Why you should live in your head more

Living in your head is generally frowned upon in this extrovert-loving society.

Introspection simply isn't prized in a world where so many people are jockeying to have their voices heard.

In fact, pensiveness is often mistaken for snobbishness or social anxiety. And those who aren't as loud and assertive don't earn as much respect and perks as their more boisterous peers.

You'll notice that most job listings emphasize teamwork and list excellent oral communication skills as one of the requirements. You'd be hard-pressed to find an ad specifically looking for a deep thinker.

Unfortunately, quiet introverts continue to be put into the same bucket as serial killers and others who perpetrate horrible crimes.

What many fail to understand is this: Many people -- myself included -- find living in their heads a refreshing change from the daily grind.

Introspective types would agree that reading books -- whether of the fiction or non-fiction variety -- transports them mentally to another world that can feel much more engaging than the "real" one.

I, for one, love immersing myself in history books that take me back in time to the 18th and 19th centuries.

I think being deep in thought opens us up to new worlds, new possibilities, new ideas. While it's impossible to live in our heads all the time, it's a mistake to merely take everything we see and confront in the world at face value.

It's only by learning, questioning, and delving into things that we truly enrich ourselves.

We can be anything we want to be in our minds -- the president, a famous rock star -- and live in any world, at any time, of our choosing, whether 18th century colonial America or in Mars in 3050.

While some people may say this smacks of escapism through fantasy, my answer to them would be: what's wrong with that?

In a world dominated by headlines of mass shootings, political bickering, and other negative events, there's no harm in escaping to a world once in a while where things appear more positive and peaceful.

In fact, many people report that doing so helps put them in a better mood and clear their thoughts.
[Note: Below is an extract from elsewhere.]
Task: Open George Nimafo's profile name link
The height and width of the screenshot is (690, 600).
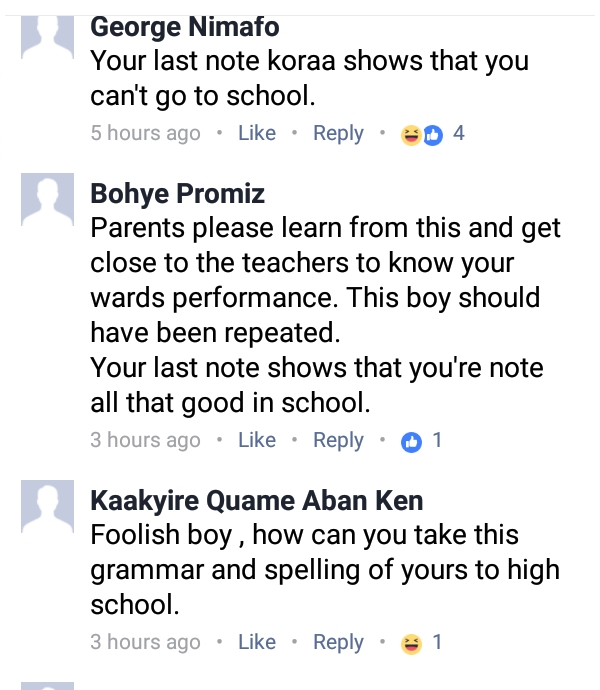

Thus, when they return to reality, they're better equipped to deal with the issues they wished to take a mental break from in the first place.

As long as we don't resort to living in our heads as a way of shirking our everyday tasks and problems, we should all take the time to do it.

I like to think of it as taking a mini mental vacation. And I encourage you to go on one whenever you have the chance.

How often do you live in your head? Do you enjoy being deep in thought?